Noun Abducting Definition and Examples







Take (someone) away illegally by force or deception; kidnap.
  1. 'You hear about people abducting kids all the time.'
  2. 'Young men with poor marriage prospects might attempt to abduct a woman and force her into marriage.'
  3. 'A failed attempt to abduct a legislator's son came to light yesterday, sending shock waves though the legislature's staff.'
  4. 'A woman who alleged she was abducted and raped is no longer helping detectives investigating the attack.'
  5. 'It has been alleged that the person who attempted to abduct the girl was a serving member of the force.'
  6. 'Even if it was a mistake to abduct her children following the trial, the children should not be punished for her mistake.'
  7. 'A WOMAN abducted by a knifeman in a busy Bolton street and forced to drive to Leeds was today recovering at home.'
  8. 'To prove loyalty to the cause, abducted children are often forced to kill family members or each other.'
  9. 'This was the second time for the rebels to set free abducted members of security forces in recent weeks.'
  10. 'Traffickers also kidnap and abduct their victims.'
(of a muscle) move (a limb or part) away from the midline of the body or from another part.

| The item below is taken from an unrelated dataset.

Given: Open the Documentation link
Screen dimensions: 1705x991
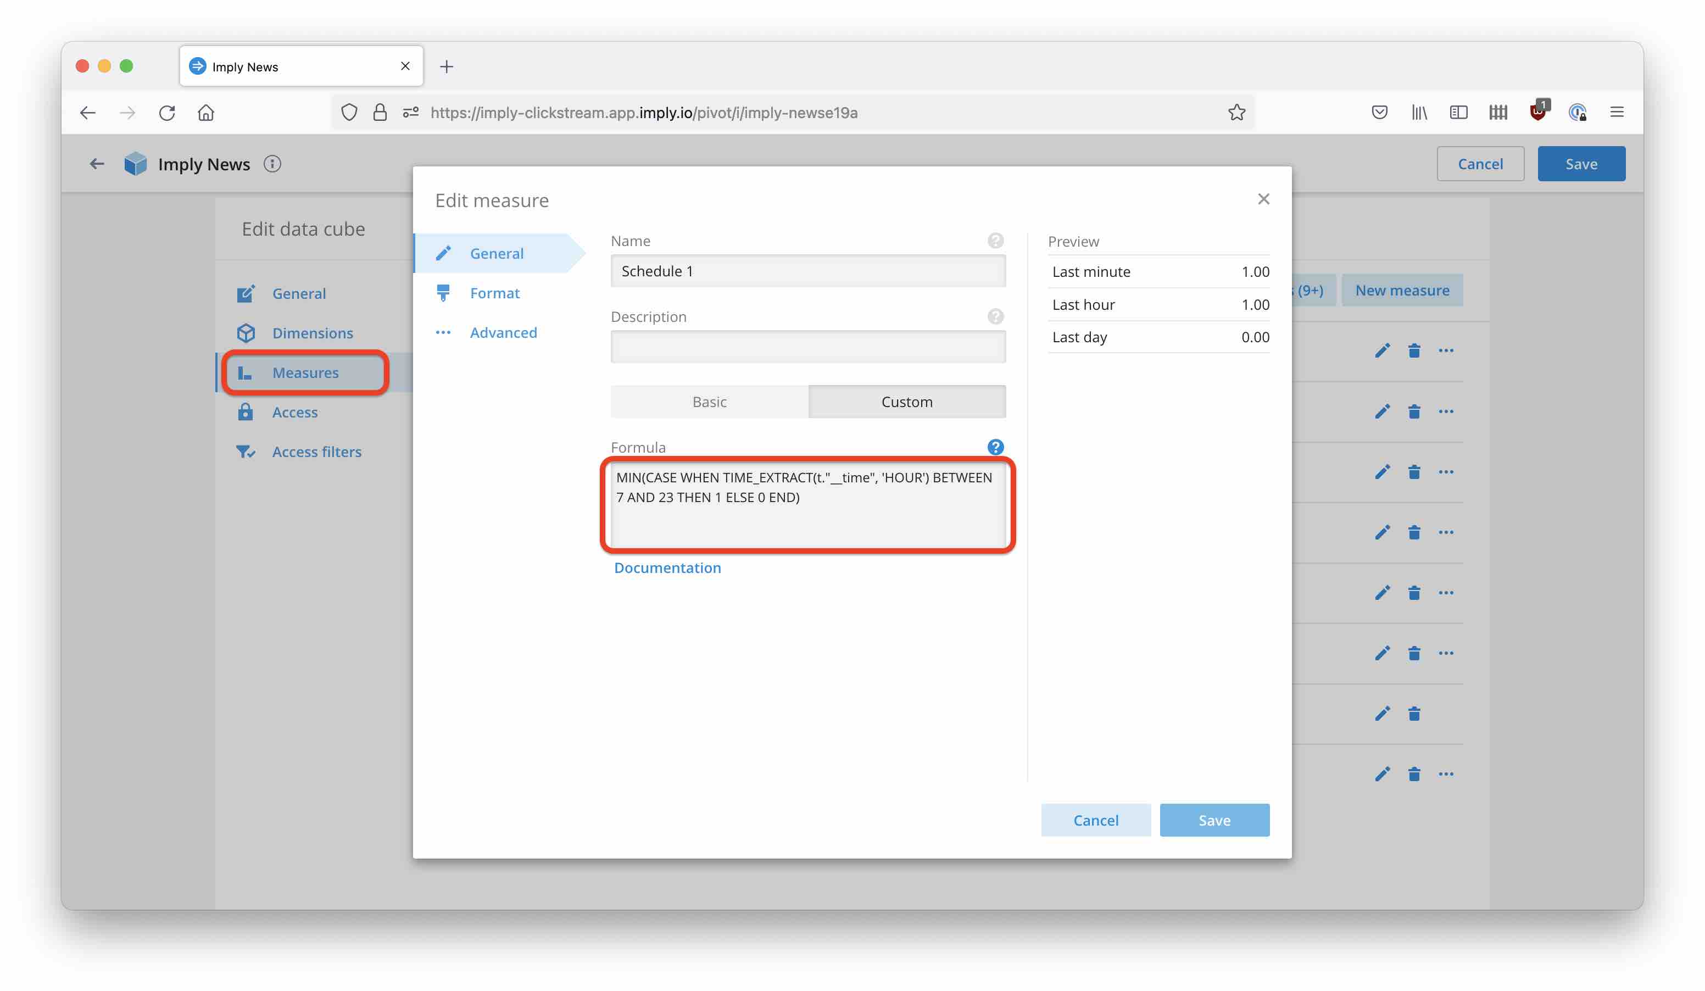Looking at the screenshot, I should click(x=667, y=568).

  1. 'The superior rectus and inferior rectus muscles abduct the eye.'
  2. 'The gluteus medius and minimus abduct and rotate the hip internally.'
  3. 'In the shoulder girdle, the serratus anterior and pectoralis minor muscles contract to abduct the scapula on the up phase.'
((p. pr. & vb. n.) of Abduct)

Early 17th century: from Latin abduct- ‘led away’, from the verb abducere, from ab- ‘away, from’ + ducere ‘to lead’.